The propensity of the reports apparently provoked Patrick Durusau, one of the founders of the ODF standard and a driving force behind its standardization, to issue an open letter yesterday (PDF available here) in outright support of the adoption of OOXML as international standard DIS 29500.
"Reject DIS 29500? The cost of rejection is that ordinary users, governments, smaller interests, all lose a seat at the table where the next version of the Office standard is being written," wrote Durusau yesterday. "Approve an admittedly rough DIS 29500? That gives all of us a seat at the table for the next Office standard. Granting that I wince at parts of DIS 29500, it is hard for me to argue with that rationale."
Microsoft also announced this afternoon the release of the first 1.1 edition of a stand-alone translator between ODF and OOXML documents. This project is currently being hosted on SourceForge.

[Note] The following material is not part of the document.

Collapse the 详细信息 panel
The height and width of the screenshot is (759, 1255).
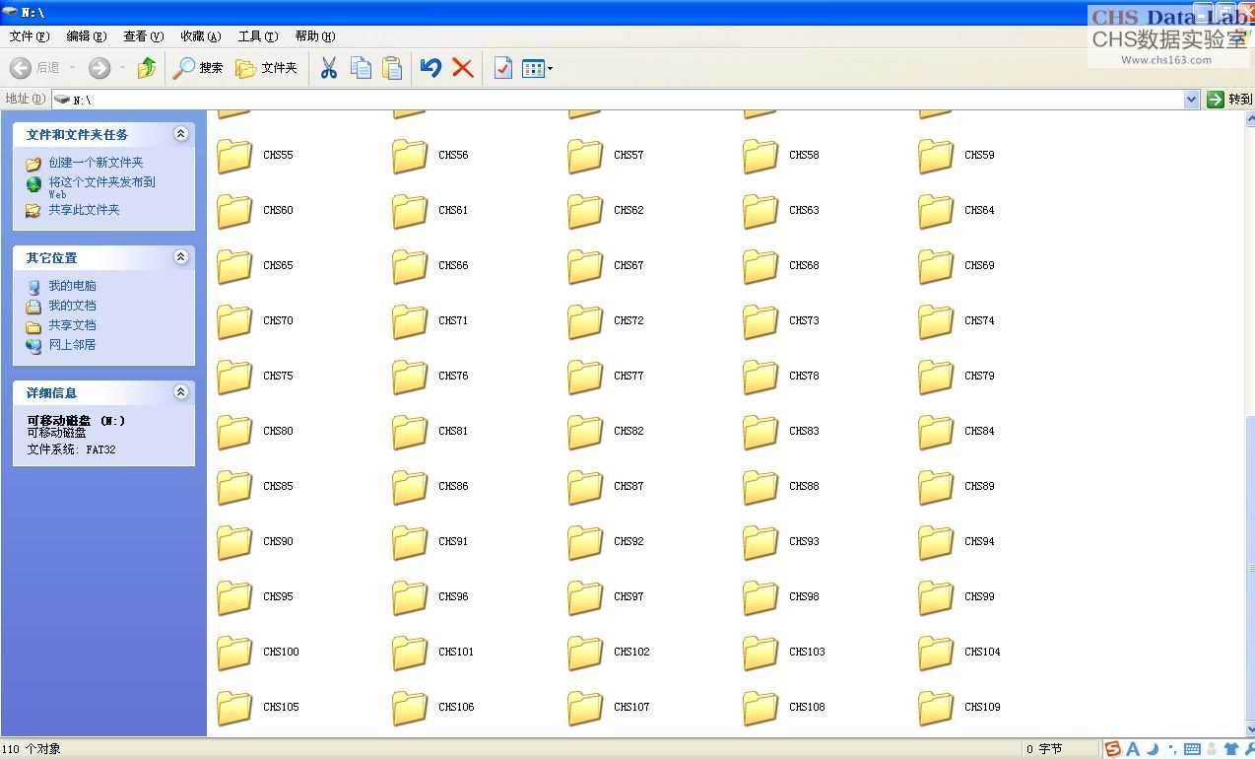(180, 392)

BetaNews located the project, and noted that only the command-line version of the translator has thus far been upgraded to version 1.1.
A check of the release notes show that many formatting features between Word 2007 and ODF documents are lost in the translation, even for the 1.1 version. Page background colors, background images for tables, variable font weight, blinking text (a holdover from the MS-DOS era), text rotation, capitalized or lower-case text as an applied format, embedded objects, and hidden sections are among the 41 known formatting elements that the newest build of the translator does not currently support.